All the data below should be printed again without a single difference.

* INFORMATION PROVIDED:
[Start of section]
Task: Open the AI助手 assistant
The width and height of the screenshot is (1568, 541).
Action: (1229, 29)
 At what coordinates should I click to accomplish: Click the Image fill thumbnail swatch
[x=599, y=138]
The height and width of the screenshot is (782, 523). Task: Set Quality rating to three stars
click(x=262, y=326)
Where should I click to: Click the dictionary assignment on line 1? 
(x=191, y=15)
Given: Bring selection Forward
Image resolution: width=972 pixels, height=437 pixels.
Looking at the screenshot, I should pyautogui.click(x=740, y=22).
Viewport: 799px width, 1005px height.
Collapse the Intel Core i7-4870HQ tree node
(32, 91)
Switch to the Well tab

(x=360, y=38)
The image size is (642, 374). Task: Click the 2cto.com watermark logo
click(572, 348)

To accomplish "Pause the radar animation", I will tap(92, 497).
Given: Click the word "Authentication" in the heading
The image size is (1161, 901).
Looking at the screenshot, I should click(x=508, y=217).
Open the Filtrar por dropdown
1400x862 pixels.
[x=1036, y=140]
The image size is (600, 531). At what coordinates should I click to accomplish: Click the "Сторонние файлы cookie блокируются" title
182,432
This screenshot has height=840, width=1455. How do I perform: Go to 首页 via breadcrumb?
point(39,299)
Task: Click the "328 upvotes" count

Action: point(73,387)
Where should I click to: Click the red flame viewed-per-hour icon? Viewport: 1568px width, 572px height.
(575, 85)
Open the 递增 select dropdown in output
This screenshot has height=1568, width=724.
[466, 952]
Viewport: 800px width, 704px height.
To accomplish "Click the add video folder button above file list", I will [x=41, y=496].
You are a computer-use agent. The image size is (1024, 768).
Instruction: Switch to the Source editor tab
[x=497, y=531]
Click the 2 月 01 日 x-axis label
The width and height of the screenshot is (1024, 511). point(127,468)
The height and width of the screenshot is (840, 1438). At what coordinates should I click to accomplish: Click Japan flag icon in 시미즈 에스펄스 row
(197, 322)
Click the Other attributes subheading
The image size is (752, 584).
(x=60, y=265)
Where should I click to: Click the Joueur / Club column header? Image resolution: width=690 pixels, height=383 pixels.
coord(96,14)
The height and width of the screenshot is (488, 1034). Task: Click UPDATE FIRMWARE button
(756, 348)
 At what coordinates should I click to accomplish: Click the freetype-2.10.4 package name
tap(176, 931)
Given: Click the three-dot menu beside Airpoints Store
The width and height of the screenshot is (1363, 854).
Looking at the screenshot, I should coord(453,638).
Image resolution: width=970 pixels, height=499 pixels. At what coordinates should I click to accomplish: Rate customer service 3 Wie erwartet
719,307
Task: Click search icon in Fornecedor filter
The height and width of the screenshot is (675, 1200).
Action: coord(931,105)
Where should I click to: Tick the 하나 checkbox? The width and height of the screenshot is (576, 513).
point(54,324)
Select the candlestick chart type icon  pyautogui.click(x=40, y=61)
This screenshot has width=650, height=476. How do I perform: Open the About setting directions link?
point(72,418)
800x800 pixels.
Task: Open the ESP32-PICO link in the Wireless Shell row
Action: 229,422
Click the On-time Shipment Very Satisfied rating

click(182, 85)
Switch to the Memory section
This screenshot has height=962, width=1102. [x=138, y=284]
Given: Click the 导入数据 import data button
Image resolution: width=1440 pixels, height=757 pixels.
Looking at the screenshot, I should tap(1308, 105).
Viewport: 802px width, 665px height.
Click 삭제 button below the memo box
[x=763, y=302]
[End of section]
* EXERCISE SOLUTION:
Task: Open the AI助手 assistant
The width and height of the screenshot is (1568, 541).
Action: (1229, 29)
 At what coordinates should I click to accomplish: Click the Image fill thumbnail swatch
[x=599, y=138]
The height and width of the screenshot is (782, 523). Task: Set Quality rating to three stars
click(x=262, y=326)
Where should I click to: Click the dictionary assignment on line 1? 
(x=191, y=15)
Given: Bring selection Forward
Image resolution: width=972 pixels, height=437 pixels.
Looking at the screenshot, I should pyautogui.click(x=740, y=22).
Viewport: 799px width, 1005px height.
Collapse the Intel Core i7-4870HQ tree node
(32, 91)
Switch to the Well tab

(x=360, y=38)
The image size is (642, 374). Task: Click the 2cto.com watermark logo
click(572, 348)

To accomplish "Pause the radar animation", I will tap(92, 497).
Given: Click the word "Authentication" in the heading
The image size is (1161, 901).
Looking at the screenshot, I should click(x=508, y=217).
Open the Filtrar por dropdown
1400x862 pixels.
[x=1036, y=140]
The image size is (600, 531). At what coordinates should I click to accomplish: Click the "Сторонние файлы cookie блокируются" title
182,432
This screenshot has height=840, width=1455. How do I perform: Go to 首页 via breadcrumb?
point(39,299)
Task: Click the "328 upvotes" count

Action: point(73,387)
Where should I click to: Click the red flame viewed-per-hour icon? Viewport: 1568px width, 572px height.
(575, 85)
Open the 递增 select dropdown in output
This screenshot has height=1568, width=724.
[466, 952]
Viewport: 800px width, 704px height.
To accomplish "Click the add video folder button above file list", I will [x=41, y=496].
You are a computer-use agent. The image size is (1024, 768).
Instruction: Switch to the Source editor tab
[x=497, y=531]
Click the 2 月 01 日 x-axis label
The width and height of the screenshot is (1024, 511). point(127,468)
The height and width of the screenshot is (840, 1438). At what coordinates should I click to accomplish: Click Japan flag icon in 시미즈 에스펄스 row
(197, 322)
Click the Other attributes subheading
The image size is (752, 584).
(x=60, y=265)
Where should I click to: Click the Joueur / Club column header? Image resolution: width=690 pixels, height=383 pixels.
coord(96,14)
The height and width of the screenshot is (488, 1034). Task: Click UPDATE FIRMWARE button
(756, 348)
 At what coordinates should I click to accomplish: Click the freetype-2.10.4 package name
tap(176, 931)
Given: Click the three-dot menu beside Airpoints Store
The width and height of the screenshot is (1363, 854).
Looking at the screenshot, I should coord(453,638).
Image resolution: width=970 pixels, height=499 pixels. At what coordinates should I click to accomplish: Rate customer service 3 Wie erwartet
719,307
Task: Click search icon in Fornecedor filter
The height and width of the screenshot is (675, 1200).
Action: coord(931,105)
Where should I click to: Tick the 하나 checkbox? The width and height of the screenshot is (576, 513).
point(54,324)
Select the candlestick chart type icon  pyautogui.click(x=40, y=61)
This screenshot has width=650, height=476. How do I perform: Open the About setting directions link?
point(72,418)
800x800 pixels.
Task: Open the ESP32-PICO link in the Wireless Shell row
Action: 229,422
Click the On-time Shipment Very Satisfied rating

click(182, 85)
Switch to the Memory section
This screenshot has height=962, width=1102. [x=138, y=284]
Given: Click the 导入数据 import data button
Image resolution: width=1440 pixels, height=757 pixels.
Looking at the screenshot, I should tap(1308, 105).
Viewport: 802px width, 665px height.
Click 삭제 button below the memo box
[x=763, y=302]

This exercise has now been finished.